We had trouble getting the car because I’d  changed the plane reservation but not the car reservation and came in seven hours late.  Not only did I change the plane reservation, I had us going home the next morning while we were fishing, but Kris fixed the plane while I waited for Budget to take care of the car.  I use Budget for the fast break, but this time it wasn’t very fast. The Budget counter beat us up for better than an hour.

We never made it to Annapolis for the crab cakes on the harbor side that I’d planned.

As for places in Maryland I’d still like to see, we got the water-side tour of Annapolis, which I figure took care of the Naval Academy, but I’d have liked to see the Antietam National Battlefield: there’s something holy about Civil War battlefields. Along with the civil rights landmarks of the South they may be our only real places of pilgrimage. We didn’t make Antietam, and someday I’ll go back for it.

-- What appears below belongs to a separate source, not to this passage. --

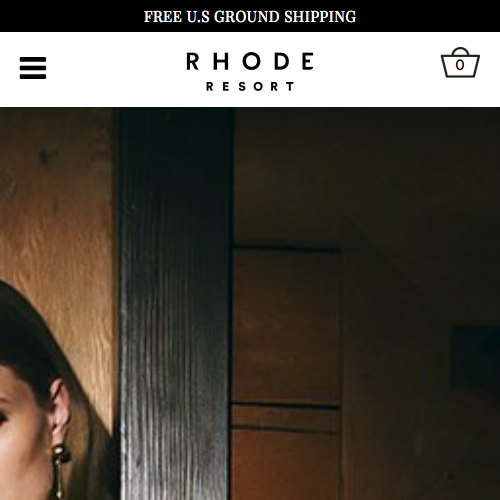Viewport: 500px width, 500px height.
Task: Click the narrow drawer strip between panels
Action: (x=286, y=417)
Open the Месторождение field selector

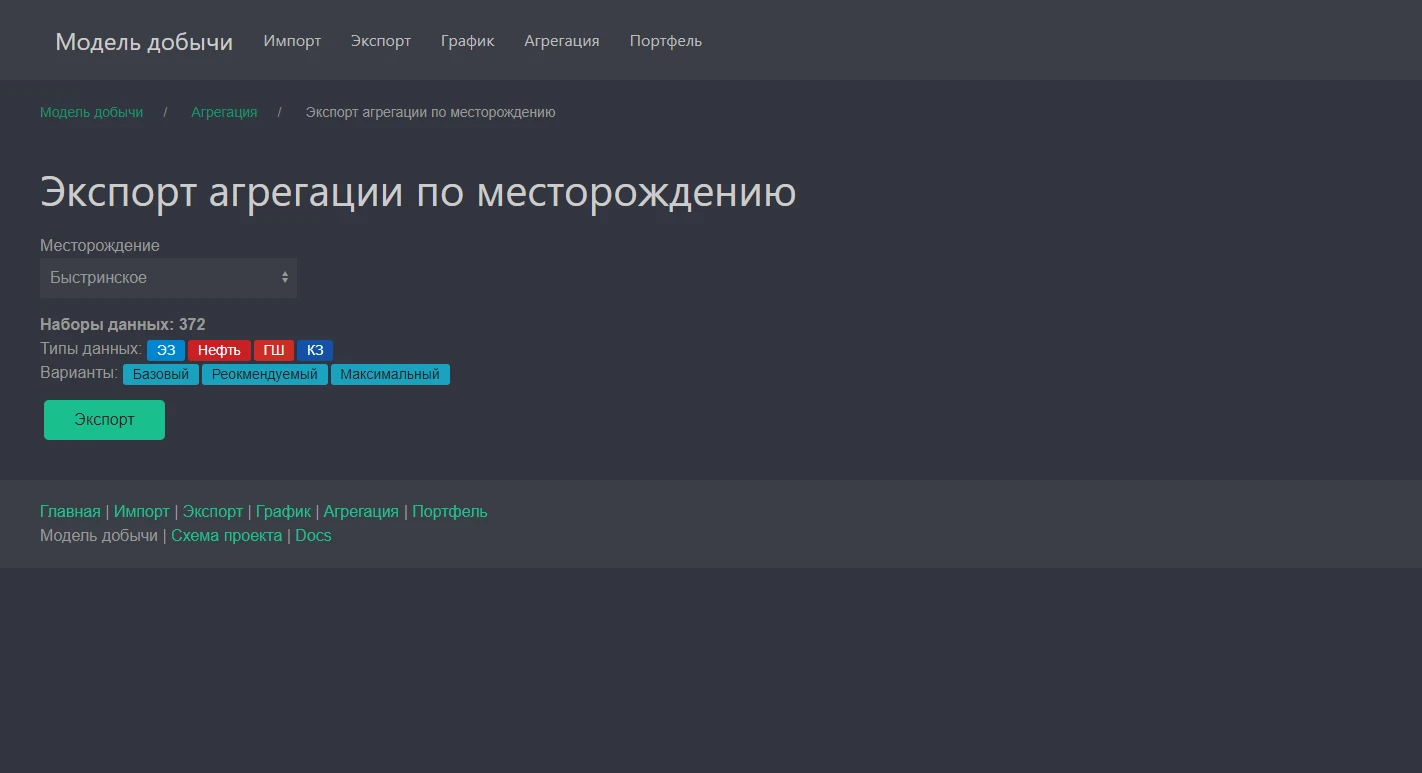point(168,277)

Driving from Baltimore to Annapolis we realized that Barry Levinson made four Baltimore movies we should have watched: Diner (1982), Tin Men (1987), Avalon (1990), and Liberty Heights ( 1999).  Next time, or maybe this week.

We did manage to eat at Woodberry Kitchen in Baltimore for a second time. After we dropped off the car at the airport we took a beat-up and clanking metro train through the city, down past the 50s suburbs, past Camden Yards and the harbor into the hard part of town, the part of town that looks like a city with the nation’s highest murder rate, and finally to a stop in gentrifying Woodberry, one block from Woodberry Kitchen. The couple next to us at the restaurant said there were 220-odd separate neighborhoods in Baltimore, and we saw some from the train. After dinner though we took an Uber to our hotel by the airport. Chickens.

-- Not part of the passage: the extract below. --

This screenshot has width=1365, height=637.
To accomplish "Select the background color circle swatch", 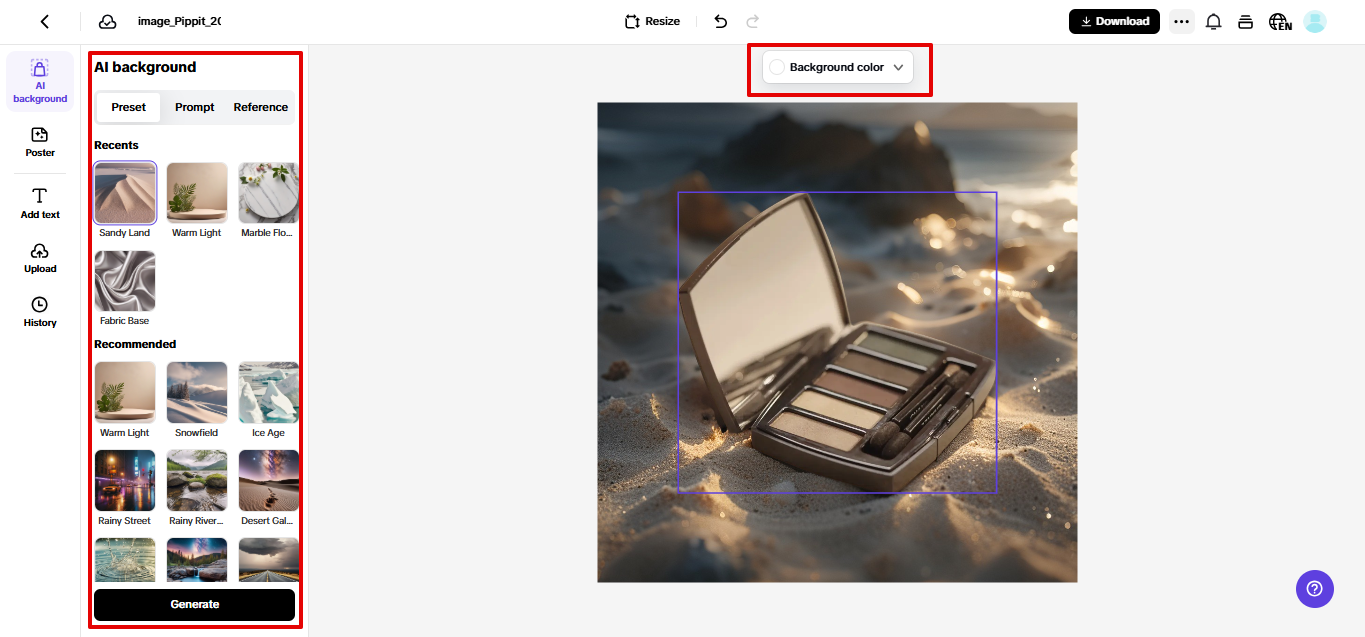I will 777,67.
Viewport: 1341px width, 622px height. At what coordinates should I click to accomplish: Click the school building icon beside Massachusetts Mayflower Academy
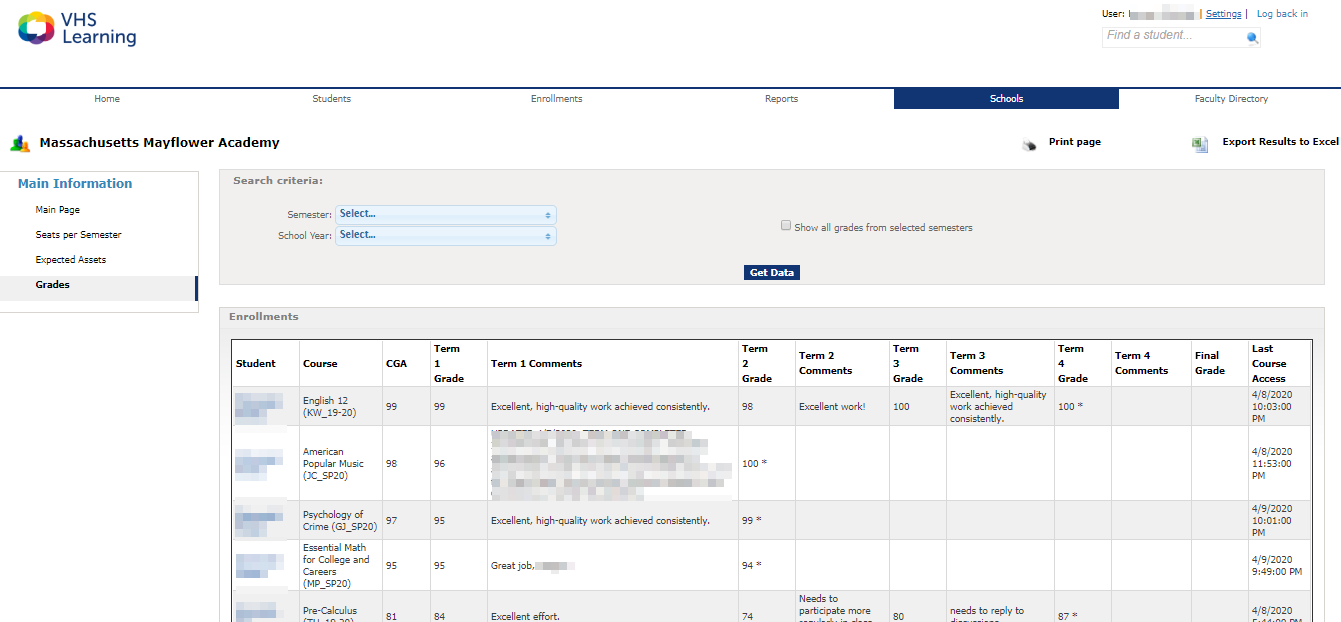click(20, 142)
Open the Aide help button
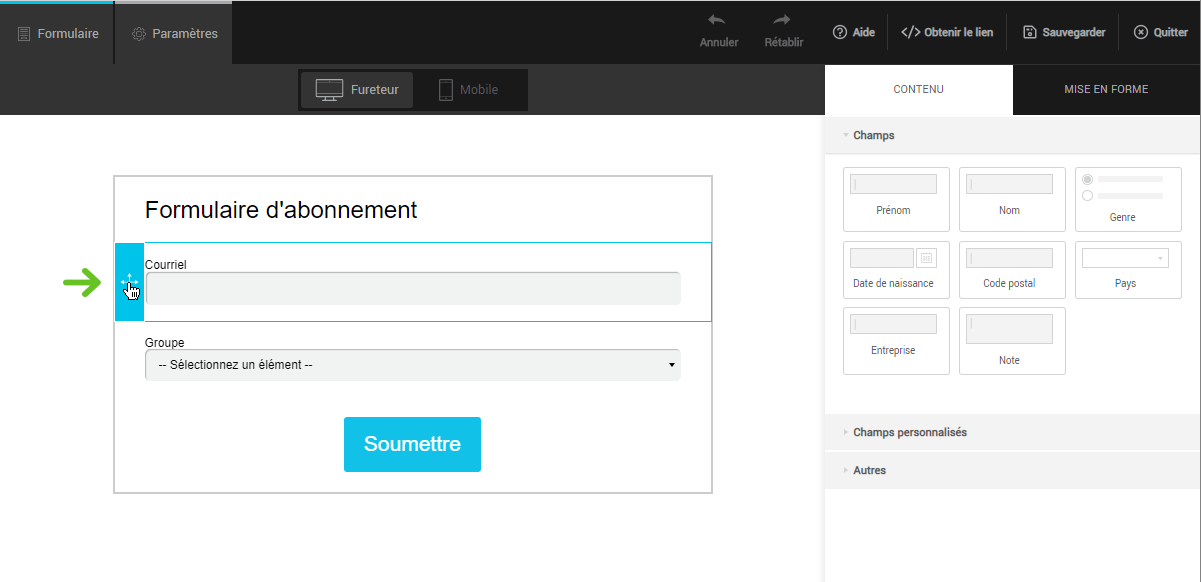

I’ve listened to the Maryland playlist now off and on for a year.  You can’t listen to enough Billie Holiday, and the Low Symphony by Phillip Glass is something special: it sounds like water.  I even liked Eubie Blake’s ragtime piano. Frank Zappa, on the other hand, is just not the thing.

I’m Just Wild About Harry, Eubie Blank and Noble Sissle, 1921, Indiana University.

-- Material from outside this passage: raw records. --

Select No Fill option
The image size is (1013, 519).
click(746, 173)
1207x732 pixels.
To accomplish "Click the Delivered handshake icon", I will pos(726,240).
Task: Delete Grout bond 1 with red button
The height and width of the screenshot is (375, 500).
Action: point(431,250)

  • Billie Holiday. Lots of it, but not nearly enough.
  • Bobby Bare, Streets of Baltimore. There’s also a nice version by Gram Parsons, with Emmylou Harris. It’s about an unhappy marriage.
  • Bob Dylan, The Lonesome Death of Hattie Carroll. It’s about the murder of a servant.
  • Bruce Springsteen, Hungry Heart. It’s about abandoning your family.
  • Counting Crows, Raining in Baltimore. It’s about rain in Baltimore, and the need for a rain coat.
  • Phillip Glass, Low Symphony. I meant to download more Glass.  It sounds like the Chesapeake.
  • Eubie Blake. Ragtime.
  • Frank Zappa. There was a lot of it, and I listened to it, and wondered why we ever liked him. I guess we were all more juvenile once.
  • Hoagie Charmichael, Baltimore Oriole. There’s also a version by George Harrison, of all people. It’s about a prostitute. It’s used as Lauren Bacall’s musical theme in Howard Hawks’ To Have and Have Not.
  • Kate & Anna McGarrigle, Baltimore Fire. It’s about Baltimore burning. Like all McGarrigle music it’s terrific.
  • Little Feat, Feets Don’t Fail Me Now. It may be the only happy song of the lot, but Baltimore only plays a cameo role.
  • Lucinda Williams, Trying to Get to Heaven. It’s a Bob Dylan song about desperation.
  • Lyle Lovett, Baltimore. It’s about death.
  • Nina Simone, Baltimore. Written by Randy Newman, and he’s got a version too. It’s about how hard it is just to live.
  • Prince, Baltimore. It’s about police brutality.
  • Talking Heads, Mommy Daddy You And I. It’s about a family car ride, or train ride, or bus ride, or something. It’s one of the sillier moments for the Talking Heads. I hope I never hear it again.
  • Tim Hardin, The Lady Came from Baltimore. It’s a love song about a thief and a lady. It really is a love song though. It’s about poverty and social inequality.

I think I lost my favorite Corpus Christi Hooks cap.